Discuss: Breen wants you to discuss your Kairos Moments with other Christians. This can take place, unsurprisingly, in a Huddle for discipling leaders.

Believe Process

The Believe part of the process of learning from a Kairos Moment has three parts.

Plan: We need to discern some way that we can follow what God is teaching us. This can be to have a conversation with someone, to confess a sin, to read the Bible every morning, to reduce our commitments, and so on.

Account: Breen sees these things taking place within the context of a group of Christians, specifically in a Huddle or some form of discipling group. When we decide how we can put into practice what God is teaching us, then we need to make use of the fellowship and set up accountability.

Act: Go and do the plan you’d created.

Reservations

Though I have benefited from Breen’s teachings on kairos moments and the Learning Circle, I do have several concerns. I think we can utilize the Learning Circle. We just need to be cautious.

First, I find Breen’s Biblical exegesis to support this LifeShape to be lacking. It feels to me like Breen just found the Learning Circle useful and tried to find ways to work it into the Bible. His go-to passage about Jesus calling people to repent and believe does not support the Learning Circle or even his understanding of Kairos moments. Jesus wasn’t teaching that in that verse.

Second, Breen writes as if he is presenting the very ideas of Jesus to us. You can find the six steps of the Learning Circle if you just look in the right places. As I said in my first reservation about Breen’s teachings, I don’t think his exegesis actually works. When he presents it as a teaching of Jesus, then things become less flexible and more dogmatic. I think people should view this as a tool that’s optional, not as a teaching of Jesus that is required.

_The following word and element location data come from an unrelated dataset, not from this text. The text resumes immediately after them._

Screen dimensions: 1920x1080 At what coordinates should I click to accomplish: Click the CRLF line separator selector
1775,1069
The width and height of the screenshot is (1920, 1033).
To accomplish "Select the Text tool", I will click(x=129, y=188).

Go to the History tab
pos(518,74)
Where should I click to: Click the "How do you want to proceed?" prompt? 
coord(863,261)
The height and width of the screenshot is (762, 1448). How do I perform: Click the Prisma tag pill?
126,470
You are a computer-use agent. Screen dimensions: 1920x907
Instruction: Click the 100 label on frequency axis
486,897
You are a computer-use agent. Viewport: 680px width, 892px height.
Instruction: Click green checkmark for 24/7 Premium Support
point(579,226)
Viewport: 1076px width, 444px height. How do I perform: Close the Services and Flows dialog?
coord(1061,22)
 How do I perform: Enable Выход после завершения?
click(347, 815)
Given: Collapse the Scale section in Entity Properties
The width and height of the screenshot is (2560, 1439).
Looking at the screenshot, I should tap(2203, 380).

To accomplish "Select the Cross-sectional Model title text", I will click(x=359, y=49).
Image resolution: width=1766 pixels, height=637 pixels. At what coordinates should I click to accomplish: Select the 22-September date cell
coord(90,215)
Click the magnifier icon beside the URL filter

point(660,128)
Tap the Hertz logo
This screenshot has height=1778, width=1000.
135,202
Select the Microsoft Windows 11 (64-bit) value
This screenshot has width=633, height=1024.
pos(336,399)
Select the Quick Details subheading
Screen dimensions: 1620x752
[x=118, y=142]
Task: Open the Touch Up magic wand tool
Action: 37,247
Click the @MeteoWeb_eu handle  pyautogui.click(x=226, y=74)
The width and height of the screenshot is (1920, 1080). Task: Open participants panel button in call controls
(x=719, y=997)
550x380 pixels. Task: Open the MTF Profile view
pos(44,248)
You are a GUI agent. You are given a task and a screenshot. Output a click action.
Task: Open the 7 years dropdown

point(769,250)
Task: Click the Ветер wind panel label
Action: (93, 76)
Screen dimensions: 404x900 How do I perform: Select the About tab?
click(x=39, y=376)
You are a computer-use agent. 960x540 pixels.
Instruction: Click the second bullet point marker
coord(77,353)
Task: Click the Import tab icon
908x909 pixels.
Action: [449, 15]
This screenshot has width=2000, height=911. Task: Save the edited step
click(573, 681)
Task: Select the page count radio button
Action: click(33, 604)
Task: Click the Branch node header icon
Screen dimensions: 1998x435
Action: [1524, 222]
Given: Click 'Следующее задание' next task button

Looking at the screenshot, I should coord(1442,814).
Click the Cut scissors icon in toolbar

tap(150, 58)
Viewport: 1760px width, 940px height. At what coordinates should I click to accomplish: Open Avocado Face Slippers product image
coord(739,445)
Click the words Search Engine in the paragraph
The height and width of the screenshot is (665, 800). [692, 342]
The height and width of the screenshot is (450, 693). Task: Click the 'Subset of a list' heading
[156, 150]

Finally, I have reservations about getting too comfortable with declaring what God is telling you to do. I don’t want anyone getting comfortable attributing things to God that He might not be saying. Yes, we need to be examining our lives and trying to grow as Christians. And, yes, I think God works in our lives. But we can be wrong or self-deceived. Identifying Kairos moments needs to be done with a touch of trepidation.

Conclusion

As I said at the beginning, I have found this a powerful tool to teach people to discern how God is working in their lives. So many of us grew up in churches where we just didn’t expect God to be active in our lives. And this LifeShape can powerfully help us grow to learn about it.